Work request
Nothing in the data may be altered; copy it all exactly.

::: Data

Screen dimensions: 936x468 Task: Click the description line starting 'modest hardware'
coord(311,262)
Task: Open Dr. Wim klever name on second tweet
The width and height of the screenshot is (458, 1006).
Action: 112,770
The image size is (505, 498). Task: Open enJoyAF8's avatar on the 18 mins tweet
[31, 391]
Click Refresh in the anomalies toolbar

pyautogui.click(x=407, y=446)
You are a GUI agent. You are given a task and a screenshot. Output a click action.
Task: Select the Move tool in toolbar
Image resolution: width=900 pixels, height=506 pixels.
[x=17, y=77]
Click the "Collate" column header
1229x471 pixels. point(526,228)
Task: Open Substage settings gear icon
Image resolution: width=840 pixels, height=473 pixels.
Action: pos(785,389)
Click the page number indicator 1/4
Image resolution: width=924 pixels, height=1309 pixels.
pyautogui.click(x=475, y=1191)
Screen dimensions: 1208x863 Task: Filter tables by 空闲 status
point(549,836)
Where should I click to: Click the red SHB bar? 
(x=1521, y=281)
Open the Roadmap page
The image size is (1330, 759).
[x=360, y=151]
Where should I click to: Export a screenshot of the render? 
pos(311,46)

::::::

Exercise answer
Screen dimensions: 936x468 Task: Click the description line starting 'modest hardware'
coord(311,262)
Task: Open Dr. Wim klever name on second tweet
The width and height of the screenshot is (458, 1006).
Action: 112,770
The image size is (505, 498). Task: Open enJoyAF8's avatar on the 18 mins tweet
[31, 391]
Click Refresh in the anomalies toolbar

pyautogui.click(x=407, y=446)
You are a GUI agent. You are given a task and a screenshot. Output a click action.
Task: Select the Move tool in toolbar
Image resolution: width=900 pixels, height=506 pixels.
[x=17, y=77]
Click the "Collate" column header
1229x471 pixels. point(526,228)
Task: Open Substage settings gear icon
Image resolution: width=840 pixels, height=473 pixels.
Action: pos(785,389)
Click the page number indicator 1/4
Image resolution: width=924 pixels, height=1309 pixels.
pyautogui.click(x=475, y=1191)
Screen dimensions: 1208x863 Task: Filter tables by 空闲 status
point(549,836)
Where should I click to: Click the red SHB bar? 
(x=1521, y=281)
Open the Roadmap page
The image size is (1330, 759).
[x=360, y=151]
Where should I click to: Export a screenshot of the render? 
pos(311,46)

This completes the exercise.